TASK TO CARRY OUT |
Your task is to output, without alteration, each line from the one containing "Blog (46, 2381)" through the final line of the records below.

RECORDS FOR THE TASK |
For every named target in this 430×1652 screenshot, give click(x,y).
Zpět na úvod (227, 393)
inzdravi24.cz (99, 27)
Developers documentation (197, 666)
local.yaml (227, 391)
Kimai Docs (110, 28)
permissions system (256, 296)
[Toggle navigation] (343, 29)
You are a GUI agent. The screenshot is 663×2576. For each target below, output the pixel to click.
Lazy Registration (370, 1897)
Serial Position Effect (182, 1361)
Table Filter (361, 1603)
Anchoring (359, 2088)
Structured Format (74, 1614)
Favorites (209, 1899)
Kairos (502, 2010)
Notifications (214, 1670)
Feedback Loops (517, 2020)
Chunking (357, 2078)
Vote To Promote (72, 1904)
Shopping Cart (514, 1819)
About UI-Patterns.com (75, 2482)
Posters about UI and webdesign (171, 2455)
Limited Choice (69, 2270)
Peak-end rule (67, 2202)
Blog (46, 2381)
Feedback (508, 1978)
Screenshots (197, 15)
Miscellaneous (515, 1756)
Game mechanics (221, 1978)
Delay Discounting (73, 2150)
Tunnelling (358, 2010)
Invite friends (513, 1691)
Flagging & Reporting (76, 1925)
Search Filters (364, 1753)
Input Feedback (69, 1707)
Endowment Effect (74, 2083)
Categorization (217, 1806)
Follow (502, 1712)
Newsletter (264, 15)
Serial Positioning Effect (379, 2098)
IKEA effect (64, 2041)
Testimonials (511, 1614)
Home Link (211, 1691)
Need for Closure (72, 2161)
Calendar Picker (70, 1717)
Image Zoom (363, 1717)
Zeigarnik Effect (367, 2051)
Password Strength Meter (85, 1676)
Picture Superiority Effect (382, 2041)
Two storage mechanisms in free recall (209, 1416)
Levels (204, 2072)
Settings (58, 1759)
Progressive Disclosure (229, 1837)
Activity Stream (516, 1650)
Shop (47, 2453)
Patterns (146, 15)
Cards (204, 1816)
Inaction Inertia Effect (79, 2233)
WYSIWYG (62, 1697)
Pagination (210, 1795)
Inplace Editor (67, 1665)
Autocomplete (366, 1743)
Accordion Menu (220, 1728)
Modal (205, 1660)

SOLUTION TO THIS PROBLEM |
Blog (46, 2381)
Feedback (508, 1978)
Screenshots (197, 15)
Miscellaneous (515, 1756)
Game mechanics (221, 1978)
Delay Discounting (73, 2150)
Tunnelling (358, 2010)
Invite friends (513, 1691)
Flagging & Reporting (76, 1925)
Search Filters (364, 1753)
Input Feedback (69, 1707)
Endowment Effect (74, 2083)
Categorization (217, 1806)
Follow (502, 1712)
Newsletter (264, 15)
Serial Positioning Effect (379, 2098)
IKEA effect (64, 2041)
Testimonials (511, 1614)
Home Link (211, 1691)
Need for Closure (72, 2161)
Calendar Picker (70, 1717)
Image Zoom (363, 1717)
Zeigarnik Effect (367, 2051)
Password Strength Meter (85, 1676)
Picture Superiority Effect (382, 2041)
Two storage mechanisms in free recall (209, 1416)
Levels (204, 2072)
Settings (58, 1759)
Progressive Disclosure (229, 1837)
Activity Stream (516, 1650)
Shop (47, 2453)
Patterns (146, 15)
Cards (204, 1816)
Inaction Inertia Effect (79, 2233)
WYSIWYG (62, 1697)
Pagination (210, 1795)
Inplace Editor (67, 1665)
Autocomplete (366, 1743)
Accordion Menu (220, 1728)
Modal (205, 1660)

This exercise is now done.